Baumann’s book, Grammars of identity/alterity (2004), offers a relevant discussion aiming to differentiate and present layers to the notion of ‘othering’, which has been used as a blanket term to define alterity and excluding difference. The author recognizes that even if the structures/grammars look, at the first sight, binary, responding to logics of ‘good versus bad’, ‘friends versus enemies’, ‘victims versus perpetrators’, when looking deeply:

[B]inary divisions of the world had little chance of capturing the richness and sophistication of ‘other’ people’s taxonomies… A division-in-two will intrinsically raise the awkward question of what may be in the middle. Binarisms inevitably raise the possibility of tripartition, and anthropologists have a long tradition of recognizing this (Baumann 2004: 35).

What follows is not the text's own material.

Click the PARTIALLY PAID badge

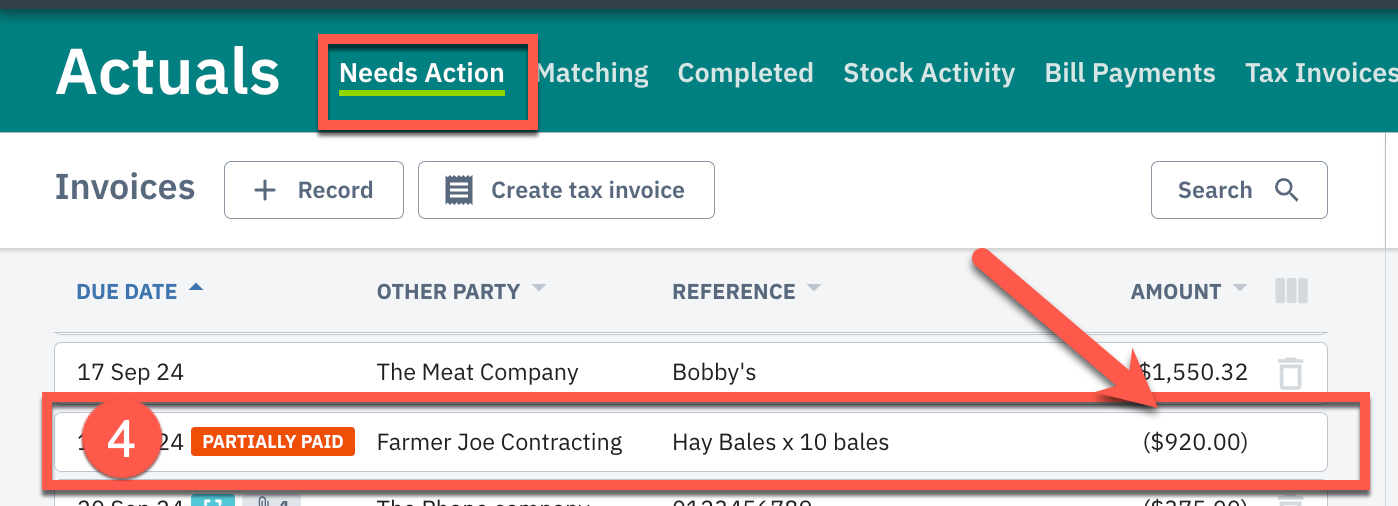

In each one of the grammars studied by Baumann, the author identified ternary structures that challenged binary opposition of mutually exclusive poles, by recognizing a third representation besides the ‘self’ and the ‘other’. Ternary structures and layers in the process of selfing/othering are key for rethinking and broadening the dominant discourse of a Venezuela that is politically divided into two incommensurable groups. The speeches of political leaders and media in Venezuela are constantly pointing at binary notions that often present extreme logics of perpetrators and victims. Under these scenarios, it is worth asking whether Venezuelans have internalized what Baumann calls “anti-grammar” or “non-grammar” expressed in logics such as: “they are a threat for our existence.” Is it possible to identify ternary structures in people’s experiences and references to those supporting the opposite side of the political spectrum?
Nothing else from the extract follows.